Evaluation of the effect of Arabica coffee pulp waste as a sugar substitute on the antioxidant, textural and sensory properties of beneficial chocolate

Authors
1 Department of Food Science and Technology, ACECR Kashmar Higher Education Institute, Kashmar, Iran
2 Assistant Professor, Department of industrial biotechnology on microorganisms, Iranian Academic Center for Education Culture and Research (ACECR), Mashhad, Iran
Abstract
Chocolate is one of the most widely consumed snacks in the diet.
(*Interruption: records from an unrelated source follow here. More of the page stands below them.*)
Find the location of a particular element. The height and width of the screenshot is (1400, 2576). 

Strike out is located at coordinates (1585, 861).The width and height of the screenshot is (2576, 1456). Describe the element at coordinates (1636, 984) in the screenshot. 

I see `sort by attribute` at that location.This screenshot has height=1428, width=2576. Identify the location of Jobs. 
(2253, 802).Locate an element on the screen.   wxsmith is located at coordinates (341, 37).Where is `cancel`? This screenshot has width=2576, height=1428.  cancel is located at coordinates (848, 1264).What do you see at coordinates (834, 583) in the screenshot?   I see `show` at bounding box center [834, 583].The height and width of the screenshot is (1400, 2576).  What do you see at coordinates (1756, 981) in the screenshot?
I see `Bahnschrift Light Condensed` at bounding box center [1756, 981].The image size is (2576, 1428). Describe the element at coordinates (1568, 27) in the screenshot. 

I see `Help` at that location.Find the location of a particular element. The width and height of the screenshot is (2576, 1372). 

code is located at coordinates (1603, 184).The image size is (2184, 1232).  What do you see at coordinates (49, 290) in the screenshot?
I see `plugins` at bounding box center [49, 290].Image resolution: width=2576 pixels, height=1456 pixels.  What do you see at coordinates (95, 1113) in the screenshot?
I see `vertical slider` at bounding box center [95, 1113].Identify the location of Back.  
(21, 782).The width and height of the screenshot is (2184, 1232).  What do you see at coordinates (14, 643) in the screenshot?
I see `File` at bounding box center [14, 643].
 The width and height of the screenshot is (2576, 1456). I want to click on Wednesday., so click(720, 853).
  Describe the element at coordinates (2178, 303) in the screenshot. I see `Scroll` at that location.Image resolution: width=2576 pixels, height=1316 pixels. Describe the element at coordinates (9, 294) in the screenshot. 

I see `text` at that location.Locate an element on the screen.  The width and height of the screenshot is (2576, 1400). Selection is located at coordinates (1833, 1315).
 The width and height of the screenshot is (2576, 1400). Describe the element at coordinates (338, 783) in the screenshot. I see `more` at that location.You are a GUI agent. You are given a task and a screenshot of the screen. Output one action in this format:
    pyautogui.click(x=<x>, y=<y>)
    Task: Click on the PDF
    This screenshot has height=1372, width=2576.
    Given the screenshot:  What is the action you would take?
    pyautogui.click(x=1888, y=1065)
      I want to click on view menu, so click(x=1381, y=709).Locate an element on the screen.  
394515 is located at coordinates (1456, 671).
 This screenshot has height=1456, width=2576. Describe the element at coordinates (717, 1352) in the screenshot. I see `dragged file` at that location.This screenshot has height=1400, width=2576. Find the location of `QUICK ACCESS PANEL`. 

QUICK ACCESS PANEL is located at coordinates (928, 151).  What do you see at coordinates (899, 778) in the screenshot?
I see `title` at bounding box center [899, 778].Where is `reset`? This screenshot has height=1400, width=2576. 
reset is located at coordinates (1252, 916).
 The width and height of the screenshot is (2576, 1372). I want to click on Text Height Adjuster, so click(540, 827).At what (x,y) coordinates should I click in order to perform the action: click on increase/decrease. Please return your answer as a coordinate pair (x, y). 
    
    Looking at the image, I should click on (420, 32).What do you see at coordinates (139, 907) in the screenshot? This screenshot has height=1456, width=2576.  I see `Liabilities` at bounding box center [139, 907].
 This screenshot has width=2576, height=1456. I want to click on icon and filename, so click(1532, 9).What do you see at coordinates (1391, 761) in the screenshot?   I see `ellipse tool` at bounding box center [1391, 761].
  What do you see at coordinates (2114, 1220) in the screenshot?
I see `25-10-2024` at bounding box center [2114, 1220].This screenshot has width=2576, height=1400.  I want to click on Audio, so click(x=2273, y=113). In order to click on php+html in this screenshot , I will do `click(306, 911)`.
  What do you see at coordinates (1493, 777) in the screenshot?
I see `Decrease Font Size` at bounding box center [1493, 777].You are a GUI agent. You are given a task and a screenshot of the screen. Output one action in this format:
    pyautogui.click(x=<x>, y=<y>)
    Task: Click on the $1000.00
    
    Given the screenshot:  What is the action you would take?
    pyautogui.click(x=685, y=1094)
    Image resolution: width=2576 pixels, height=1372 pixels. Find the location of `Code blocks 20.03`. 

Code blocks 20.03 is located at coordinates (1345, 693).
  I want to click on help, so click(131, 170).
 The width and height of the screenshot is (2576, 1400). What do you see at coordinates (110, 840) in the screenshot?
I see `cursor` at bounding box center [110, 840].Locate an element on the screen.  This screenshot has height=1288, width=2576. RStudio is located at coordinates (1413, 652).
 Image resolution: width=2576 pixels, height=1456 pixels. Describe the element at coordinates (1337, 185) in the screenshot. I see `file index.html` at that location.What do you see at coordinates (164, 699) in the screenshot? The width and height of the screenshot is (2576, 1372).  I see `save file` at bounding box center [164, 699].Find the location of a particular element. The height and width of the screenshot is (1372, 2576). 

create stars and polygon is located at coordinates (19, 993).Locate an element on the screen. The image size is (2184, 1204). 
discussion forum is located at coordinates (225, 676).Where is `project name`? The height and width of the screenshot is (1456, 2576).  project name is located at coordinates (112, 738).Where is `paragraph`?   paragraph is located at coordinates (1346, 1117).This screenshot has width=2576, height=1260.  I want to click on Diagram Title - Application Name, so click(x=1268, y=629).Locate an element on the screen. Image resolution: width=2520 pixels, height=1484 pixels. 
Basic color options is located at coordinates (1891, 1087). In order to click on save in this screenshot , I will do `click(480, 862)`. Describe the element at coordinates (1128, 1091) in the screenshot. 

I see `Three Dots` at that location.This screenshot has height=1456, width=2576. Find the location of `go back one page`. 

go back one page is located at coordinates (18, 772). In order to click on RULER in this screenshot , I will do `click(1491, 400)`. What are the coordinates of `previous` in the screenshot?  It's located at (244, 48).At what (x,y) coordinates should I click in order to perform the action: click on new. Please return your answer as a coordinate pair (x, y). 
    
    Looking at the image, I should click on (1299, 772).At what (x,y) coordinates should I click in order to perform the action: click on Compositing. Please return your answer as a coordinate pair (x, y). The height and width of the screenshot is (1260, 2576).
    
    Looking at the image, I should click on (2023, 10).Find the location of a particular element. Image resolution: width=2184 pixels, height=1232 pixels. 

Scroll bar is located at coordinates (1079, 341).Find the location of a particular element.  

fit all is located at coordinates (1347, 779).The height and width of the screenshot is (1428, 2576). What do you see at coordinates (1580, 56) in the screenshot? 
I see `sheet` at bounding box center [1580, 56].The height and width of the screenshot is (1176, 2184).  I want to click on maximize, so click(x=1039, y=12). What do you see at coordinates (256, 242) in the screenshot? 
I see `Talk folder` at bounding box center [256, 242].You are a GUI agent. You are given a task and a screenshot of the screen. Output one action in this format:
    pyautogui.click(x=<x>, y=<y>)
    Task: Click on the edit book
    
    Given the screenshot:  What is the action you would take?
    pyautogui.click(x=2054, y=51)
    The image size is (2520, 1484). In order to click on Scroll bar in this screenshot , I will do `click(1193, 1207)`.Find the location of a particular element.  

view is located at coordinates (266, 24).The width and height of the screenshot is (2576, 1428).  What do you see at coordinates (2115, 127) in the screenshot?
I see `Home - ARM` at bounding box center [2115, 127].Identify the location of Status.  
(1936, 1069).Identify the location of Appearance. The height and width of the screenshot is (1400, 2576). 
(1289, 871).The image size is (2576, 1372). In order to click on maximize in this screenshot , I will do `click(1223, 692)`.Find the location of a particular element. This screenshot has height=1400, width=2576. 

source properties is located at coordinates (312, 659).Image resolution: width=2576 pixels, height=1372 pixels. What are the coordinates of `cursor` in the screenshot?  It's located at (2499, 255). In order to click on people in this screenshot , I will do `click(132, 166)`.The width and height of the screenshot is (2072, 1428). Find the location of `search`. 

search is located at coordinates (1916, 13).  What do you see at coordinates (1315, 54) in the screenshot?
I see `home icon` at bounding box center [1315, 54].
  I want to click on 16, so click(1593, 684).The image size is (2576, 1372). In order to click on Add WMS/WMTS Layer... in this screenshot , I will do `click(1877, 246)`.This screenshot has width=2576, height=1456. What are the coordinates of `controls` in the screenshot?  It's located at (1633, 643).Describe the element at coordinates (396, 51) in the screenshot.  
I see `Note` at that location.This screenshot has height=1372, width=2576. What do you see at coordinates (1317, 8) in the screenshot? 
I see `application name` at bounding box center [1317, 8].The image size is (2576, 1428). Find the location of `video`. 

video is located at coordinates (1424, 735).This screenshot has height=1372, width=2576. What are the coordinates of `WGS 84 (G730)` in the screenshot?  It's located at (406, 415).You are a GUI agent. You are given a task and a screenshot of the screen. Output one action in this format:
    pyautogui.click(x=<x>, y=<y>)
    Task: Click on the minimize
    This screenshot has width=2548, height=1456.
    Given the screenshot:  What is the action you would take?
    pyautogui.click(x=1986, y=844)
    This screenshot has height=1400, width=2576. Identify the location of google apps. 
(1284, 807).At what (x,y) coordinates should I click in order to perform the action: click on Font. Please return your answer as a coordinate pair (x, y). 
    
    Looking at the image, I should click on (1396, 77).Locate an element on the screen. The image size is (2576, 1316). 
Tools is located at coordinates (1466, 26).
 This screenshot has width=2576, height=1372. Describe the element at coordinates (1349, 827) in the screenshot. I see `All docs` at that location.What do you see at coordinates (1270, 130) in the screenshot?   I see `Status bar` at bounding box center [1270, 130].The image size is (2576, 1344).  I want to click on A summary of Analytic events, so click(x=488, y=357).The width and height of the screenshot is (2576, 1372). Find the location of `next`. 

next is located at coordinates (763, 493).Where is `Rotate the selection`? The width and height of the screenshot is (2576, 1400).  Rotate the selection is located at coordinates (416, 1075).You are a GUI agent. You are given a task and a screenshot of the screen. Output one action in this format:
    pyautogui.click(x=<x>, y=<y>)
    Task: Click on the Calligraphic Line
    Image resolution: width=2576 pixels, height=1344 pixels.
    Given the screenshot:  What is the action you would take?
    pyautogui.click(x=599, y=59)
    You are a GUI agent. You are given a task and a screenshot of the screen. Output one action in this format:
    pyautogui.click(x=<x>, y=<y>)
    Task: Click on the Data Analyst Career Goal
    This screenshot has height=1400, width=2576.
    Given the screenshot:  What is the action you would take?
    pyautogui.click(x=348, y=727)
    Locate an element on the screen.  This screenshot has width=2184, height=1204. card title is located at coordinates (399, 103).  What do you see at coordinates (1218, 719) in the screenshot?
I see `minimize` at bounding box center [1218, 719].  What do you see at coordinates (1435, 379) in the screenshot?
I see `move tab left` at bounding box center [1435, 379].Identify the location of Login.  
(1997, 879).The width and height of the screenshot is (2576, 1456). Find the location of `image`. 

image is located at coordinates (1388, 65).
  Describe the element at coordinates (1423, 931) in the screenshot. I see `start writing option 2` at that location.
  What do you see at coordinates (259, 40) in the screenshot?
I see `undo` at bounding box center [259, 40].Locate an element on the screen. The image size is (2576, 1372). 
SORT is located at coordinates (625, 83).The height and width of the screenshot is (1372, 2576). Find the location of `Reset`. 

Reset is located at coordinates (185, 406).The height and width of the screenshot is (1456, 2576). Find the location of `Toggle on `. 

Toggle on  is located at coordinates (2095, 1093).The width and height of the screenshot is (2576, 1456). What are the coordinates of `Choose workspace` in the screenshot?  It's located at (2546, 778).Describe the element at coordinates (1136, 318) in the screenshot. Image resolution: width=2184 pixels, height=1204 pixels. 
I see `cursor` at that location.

In recent years, with the introduction of healthy foods, researchers have sought to enhance products with alternative ingredients to enhance their health effects. The aim of this study was to replace Arabica coffee grounds powder with chocolate formulation and to investigate its properties. Arabica coffee grounds were added to the chocolate formulation at four levels of 0.20, 40 and 60% and its antioxidant, textural and sensory properties were evaluated. The results showed that with increasing the amount of coffee grounds, the level of polyphenols, flavonoids, as well as the percentage of free radical scavenging of DPPH, increased in the presence of coffee grounds. Also, the results of sensory analysis showed that coffee pulp did not have a significant negative effect on the textural properties of chocolate and from the point of view of feeling the oral texture of chocolate was desirable. Despite the unfavorable effect of coffee grounds, the treatment had the lowest score of 60% in terms of general acceptance, but due to the favorable taste of Arabica coffee on chocolate, the treatment received the highest score of 20%. According to the test results, this product can be used as an increase in nutritional health and human health. Therefore, the use of amounts less than 20% is recommended to improve the quality and antioxidant properties.